During periods of enforced leisure Wyld used the free time to draw and paint with his friend right across France, from Dieppe to Rouen and meeting Horace Vernet, then at the height of his fame.
Wyld was about to leave the country when he learned that Vernet was on board a warship anchored in the bay of Algiers en route to Rome to take up his new post as director of the Académie de France – the two men had only seen each other once in 6 years.
Admiring Michelangelo and Raphael, after 6 months in Rome Wyld decided to make a tour of the whole of Italy on foot with a companion (apparently Émile-Aubert Lessore).
On 1 January 1834, they crossed the Simplon Pass in a cart during a snowstorm and he then set up his studio in Paris, where he was commissioned to produce paintings of orientalist scenes and Venetian architecture.
After the 1848 Revolution he returned to the United Kingdom where he specialized in orientalist subjects, became a member of the New Society of Painters in Water Colours and had a major success with the businessmen of Manchester, making paintings crammed full of detail for them.
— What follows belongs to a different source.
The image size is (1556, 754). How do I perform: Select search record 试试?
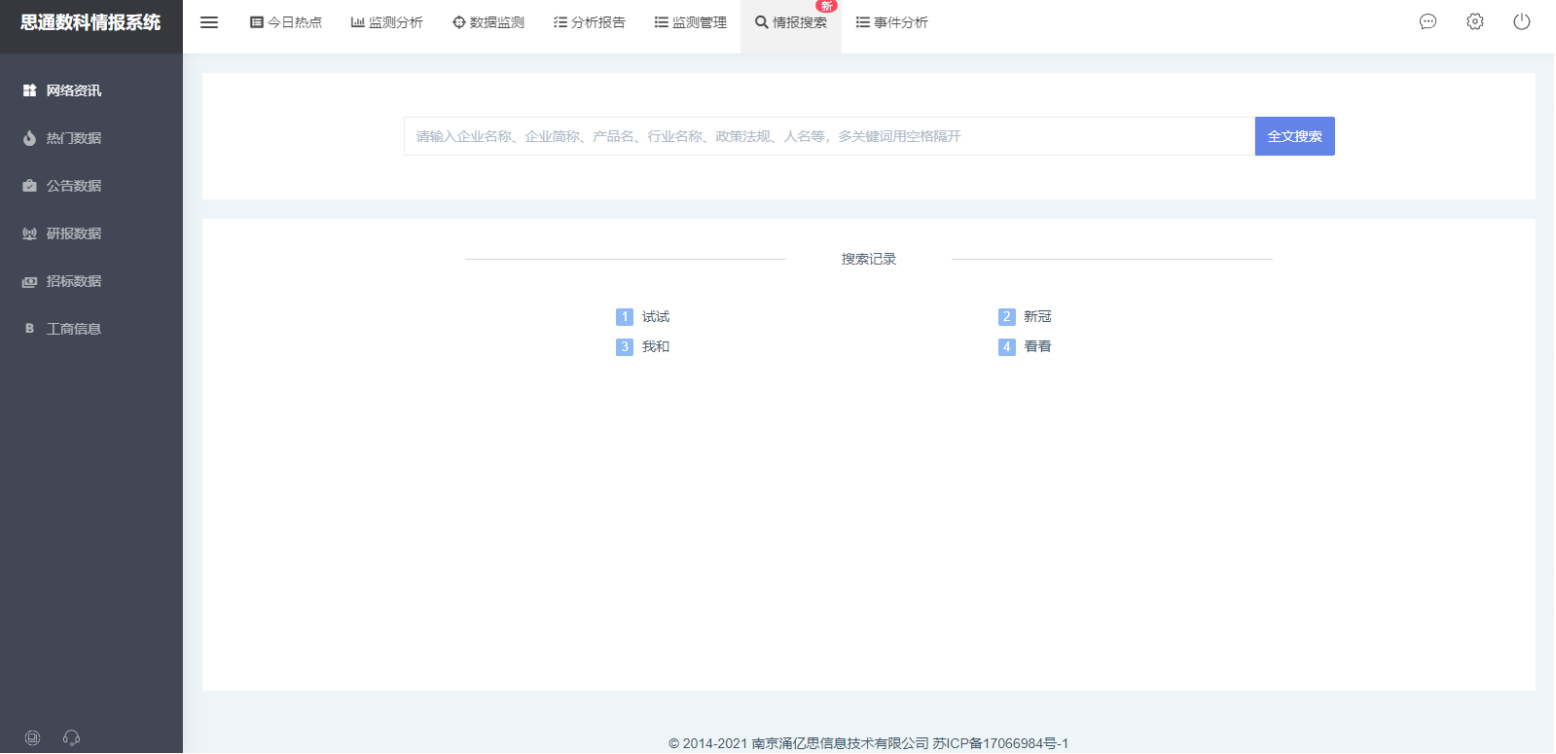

In 1851 his admirer Queen Victoria commissioned paintings of Liverpool and Manchester to celebrate her visit there, which remain in the Royal Collection along with examples of his orientalist works.
He was invited to the festivities for Queen Victoria's visit to France in 1855 (the first by a British head of state since 1520), at which he produced a monumental view of château de Saint-Cloud.